Genetic Monitoring of the RGSM

Megan Osborne, Department of Biology and Museum of Southwestern Biology, University of New Mexico

October 19, 2022

Abstract

Negative genetic impacts to a population can occur over relatively short time frames for fishes characterized by a short lifespan, when abundance fluctuates substantially from year to year and when populations are subject to augmentation with captive reared fish. For these reasons, genetic monitoring (i.e., temporal evaluation of genetic diversity) was implemented in 1999 for Rio Grande silvery minnow and has continued annually. As such, the monitoring program has bracketed multiple collapses of the middle Rio Grande population and includes years where captive-born repatriates comprised the majority of spawners in the wild.

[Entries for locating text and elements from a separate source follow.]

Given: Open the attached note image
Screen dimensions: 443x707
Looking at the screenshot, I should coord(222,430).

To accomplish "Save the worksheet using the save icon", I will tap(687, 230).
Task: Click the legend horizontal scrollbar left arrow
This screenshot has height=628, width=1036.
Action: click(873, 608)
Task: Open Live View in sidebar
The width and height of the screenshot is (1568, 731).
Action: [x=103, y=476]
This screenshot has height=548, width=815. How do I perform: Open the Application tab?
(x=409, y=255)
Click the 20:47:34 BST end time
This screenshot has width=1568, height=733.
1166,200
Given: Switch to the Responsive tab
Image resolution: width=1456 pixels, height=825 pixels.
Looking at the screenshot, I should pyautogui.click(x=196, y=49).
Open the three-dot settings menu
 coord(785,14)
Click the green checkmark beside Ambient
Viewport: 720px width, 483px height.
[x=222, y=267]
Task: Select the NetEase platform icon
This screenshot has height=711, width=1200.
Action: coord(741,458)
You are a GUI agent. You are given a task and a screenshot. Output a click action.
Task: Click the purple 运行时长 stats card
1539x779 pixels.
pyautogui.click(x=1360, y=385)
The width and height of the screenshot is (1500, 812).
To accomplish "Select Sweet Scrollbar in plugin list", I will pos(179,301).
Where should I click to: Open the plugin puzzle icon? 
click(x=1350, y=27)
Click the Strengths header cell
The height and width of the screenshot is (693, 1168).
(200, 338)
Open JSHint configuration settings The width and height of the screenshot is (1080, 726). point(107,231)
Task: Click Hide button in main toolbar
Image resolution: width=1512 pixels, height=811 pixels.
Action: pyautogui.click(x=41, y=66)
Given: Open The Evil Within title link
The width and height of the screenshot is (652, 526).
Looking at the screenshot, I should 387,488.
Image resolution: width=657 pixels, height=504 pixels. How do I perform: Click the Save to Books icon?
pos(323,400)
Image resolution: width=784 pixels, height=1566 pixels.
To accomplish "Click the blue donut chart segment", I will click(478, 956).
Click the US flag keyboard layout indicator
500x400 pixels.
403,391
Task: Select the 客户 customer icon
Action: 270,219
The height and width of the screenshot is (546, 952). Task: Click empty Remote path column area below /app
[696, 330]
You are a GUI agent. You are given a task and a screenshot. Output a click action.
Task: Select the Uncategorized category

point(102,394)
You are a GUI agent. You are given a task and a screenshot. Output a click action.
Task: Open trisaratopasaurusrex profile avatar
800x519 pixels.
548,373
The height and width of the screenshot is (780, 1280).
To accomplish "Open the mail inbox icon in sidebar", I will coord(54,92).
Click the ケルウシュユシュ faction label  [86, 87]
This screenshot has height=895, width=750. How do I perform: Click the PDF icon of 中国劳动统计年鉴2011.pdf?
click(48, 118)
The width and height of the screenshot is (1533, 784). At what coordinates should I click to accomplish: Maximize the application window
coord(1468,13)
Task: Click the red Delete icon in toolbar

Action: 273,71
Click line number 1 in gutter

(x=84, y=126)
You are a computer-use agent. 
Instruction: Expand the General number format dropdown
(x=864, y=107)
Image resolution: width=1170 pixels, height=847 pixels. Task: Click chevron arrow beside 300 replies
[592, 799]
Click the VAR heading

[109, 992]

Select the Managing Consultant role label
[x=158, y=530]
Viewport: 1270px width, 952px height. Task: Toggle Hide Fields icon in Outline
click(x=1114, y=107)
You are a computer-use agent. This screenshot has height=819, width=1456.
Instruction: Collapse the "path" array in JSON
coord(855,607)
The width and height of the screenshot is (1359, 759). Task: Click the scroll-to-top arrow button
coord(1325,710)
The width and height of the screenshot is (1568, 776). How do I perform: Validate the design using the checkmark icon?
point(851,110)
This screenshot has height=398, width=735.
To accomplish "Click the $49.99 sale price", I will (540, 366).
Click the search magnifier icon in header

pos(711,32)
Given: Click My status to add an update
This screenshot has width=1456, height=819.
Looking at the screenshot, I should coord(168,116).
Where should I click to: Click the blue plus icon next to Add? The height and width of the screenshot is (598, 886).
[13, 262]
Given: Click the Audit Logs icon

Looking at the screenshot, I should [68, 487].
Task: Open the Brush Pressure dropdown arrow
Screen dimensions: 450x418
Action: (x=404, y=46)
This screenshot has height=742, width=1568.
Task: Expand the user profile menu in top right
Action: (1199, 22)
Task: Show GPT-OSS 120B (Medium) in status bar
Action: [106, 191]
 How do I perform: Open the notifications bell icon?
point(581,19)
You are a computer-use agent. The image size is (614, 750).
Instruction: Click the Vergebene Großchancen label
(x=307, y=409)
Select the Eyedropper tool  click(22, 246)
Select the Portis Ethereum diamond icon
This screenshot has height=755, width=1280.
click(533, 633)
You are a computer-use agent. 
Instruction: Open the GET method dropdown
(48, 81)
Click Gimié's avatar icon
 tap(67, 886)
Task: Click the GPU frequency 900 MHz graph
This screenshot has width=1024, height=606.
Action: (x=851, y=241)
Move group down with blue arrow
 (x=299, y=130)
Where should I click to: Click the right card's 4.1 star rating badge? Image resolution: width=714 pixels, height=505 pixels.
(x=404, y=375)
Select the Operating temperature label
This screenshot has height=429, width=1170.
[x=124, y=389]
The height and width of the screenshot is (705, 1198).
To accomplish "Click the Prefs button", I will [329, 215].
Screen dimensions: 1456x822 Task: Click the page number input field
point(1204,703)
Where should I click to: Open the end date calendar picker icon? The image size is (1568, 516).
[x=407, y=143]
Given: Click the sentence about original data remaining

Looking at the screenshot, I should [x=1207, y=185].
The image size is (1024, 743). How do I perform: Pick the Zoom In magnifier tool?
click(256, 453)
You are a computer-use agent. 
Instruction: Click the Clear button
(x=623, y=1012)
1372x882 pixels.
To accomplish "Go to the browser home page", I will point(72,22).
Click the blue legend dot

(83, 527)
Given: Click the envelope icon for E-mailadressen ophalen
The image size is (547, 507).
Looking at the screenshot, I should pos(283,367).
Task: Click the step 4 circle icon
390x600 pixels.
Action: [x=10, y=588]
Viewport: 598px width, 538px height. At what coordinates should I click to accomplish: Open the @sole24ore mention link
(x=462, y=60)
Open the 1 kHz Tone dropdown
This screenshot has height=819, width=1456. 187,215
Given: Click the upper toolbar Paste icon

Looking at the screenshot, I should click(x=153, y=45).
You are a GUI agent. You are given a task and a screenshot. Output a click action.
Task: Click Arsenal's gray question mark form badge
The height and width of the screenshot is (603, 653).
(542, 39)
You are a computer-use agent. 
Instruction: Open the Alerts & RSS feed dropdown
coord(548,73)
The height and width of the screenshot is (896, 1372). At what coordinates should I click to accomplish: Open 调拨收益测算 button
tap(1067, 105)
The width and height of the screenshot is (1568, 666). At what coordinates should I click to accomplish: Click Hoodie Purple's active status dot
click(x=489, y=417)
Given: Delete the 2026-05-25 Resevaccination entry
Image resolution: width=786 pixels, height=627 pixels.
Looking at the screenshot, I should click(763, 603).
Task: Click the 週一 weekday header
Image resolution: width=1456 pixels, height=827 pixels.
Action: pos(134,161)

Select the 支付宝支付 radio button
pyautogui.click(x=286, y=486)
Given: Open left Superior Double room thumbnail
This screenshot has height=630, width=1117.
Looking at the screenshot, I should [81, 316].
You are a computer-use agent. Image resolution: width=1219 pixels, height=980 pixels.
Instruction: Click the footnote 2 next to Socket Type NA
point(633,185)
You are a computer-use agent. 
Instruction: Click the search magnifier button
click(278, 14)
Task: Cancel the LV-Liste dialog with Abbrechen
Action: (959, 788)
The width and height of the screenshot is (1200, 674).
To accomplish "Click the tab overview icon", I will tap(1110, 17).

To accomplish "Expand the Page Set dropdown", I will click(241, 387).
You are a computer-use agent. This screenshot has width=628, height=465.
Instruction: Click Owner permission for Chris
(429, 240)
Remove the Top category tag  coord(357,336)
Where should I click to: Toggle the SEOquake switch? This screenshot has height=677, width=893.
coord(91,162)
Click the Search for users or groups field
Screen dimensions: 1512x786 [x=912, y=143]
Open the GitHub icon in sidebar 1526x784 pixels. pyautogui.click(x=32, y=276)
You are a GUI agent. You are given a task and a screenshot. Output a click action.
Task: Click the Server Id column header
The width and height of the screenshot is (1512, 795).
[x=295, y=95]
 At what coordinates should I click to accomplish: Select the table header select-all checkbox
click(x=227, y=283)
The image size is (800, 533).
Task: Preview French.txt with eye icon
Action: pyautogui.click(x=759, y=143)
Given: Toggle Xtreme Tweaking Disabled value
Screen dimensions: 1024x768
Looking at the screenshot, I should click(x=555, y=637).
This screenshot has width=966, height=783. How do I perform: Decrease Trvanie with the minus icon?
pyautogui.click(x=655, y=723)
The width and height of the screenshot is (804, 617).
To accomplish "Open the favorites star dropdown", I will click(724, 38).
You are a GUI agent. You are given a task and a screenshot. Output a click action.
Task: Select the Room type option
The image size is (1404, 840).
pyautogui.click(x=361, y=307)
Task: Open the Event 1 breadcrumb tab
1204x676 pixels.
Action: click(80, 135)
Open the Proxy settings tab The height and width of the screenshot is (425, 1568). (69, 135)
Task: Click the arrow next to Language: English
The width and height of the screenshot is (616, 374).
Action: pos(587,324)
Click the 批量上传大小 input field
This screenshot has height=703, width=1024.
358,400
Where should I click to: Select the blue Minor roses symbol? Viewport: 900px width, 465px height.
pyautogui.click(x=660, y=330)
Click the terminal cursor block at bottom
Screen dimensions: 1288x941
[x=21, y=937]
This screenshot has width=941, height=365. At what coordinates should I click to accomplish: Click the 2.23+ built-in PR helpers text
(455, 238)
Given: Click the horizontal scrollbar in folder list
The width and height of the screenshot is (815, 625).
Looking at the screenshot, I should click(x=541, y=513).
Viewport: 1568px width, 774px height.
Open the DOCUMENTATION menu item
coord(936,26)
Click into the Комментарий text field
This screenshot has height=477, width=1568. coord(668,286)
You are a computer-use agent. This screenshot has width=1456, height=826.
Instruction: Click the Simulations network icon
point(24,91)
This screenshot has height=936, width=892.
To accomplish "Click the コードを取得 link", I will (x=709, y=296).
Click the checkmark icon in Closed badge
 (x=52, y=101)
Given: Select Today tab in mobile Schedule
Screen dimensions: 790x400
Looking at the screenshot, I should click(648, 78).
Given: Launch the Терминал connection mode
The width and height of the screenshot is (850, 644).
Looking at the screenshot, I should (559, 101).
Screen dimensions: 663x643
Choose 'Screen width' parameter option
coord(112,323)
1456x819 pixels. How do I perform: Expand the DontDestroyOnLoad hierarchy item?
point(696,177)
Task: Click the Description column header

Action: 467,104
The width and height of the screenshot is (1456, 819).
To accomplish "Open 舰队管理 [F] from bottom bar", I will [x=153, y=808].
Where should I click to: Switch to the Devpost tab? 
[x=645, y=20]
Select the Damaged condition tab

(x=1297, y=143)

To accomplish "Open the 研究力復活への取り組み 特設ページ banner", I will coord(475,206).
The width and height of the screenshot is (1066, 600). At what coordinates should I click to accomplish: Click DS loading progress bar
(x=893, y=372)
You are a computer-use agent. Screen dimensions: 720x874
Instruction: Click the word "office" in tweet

Genetic analyses of samples representing the 2021 population revealed that genetic diversity has been maintained across the time-series; a result we attribute to augmentation of the wild population. Although augmentation buffers the population against loss of diversity there may be unintended consequences, including increased opportunity for breeding between related individuals in some years and reflected by increases in measures of inbreeding estimated from SNPs. Genetic effective population size estimates based on changes in allele frequencies from one year to the next revealed a substantial decline in 2021 with effective size estimates among the lowest values (<100) since genetic monitoring began. Likewise, linkage disequilibrium effective size (which refers to the effective size of spawning population in 2020) decreased from values in the previous year. These results are consistent with substantially reduced density of Rio Grande silvery minnow in 2020. Both estimators of genetic effective size are negatively associated with the fraction of augmented fish in the population; such that genetic effective size is smaller when the breeding population is dominated by captive reared fish. Preliminary results for 2022, are indicative of a slight increase in both measures of effective size for the middle Rio Grande population.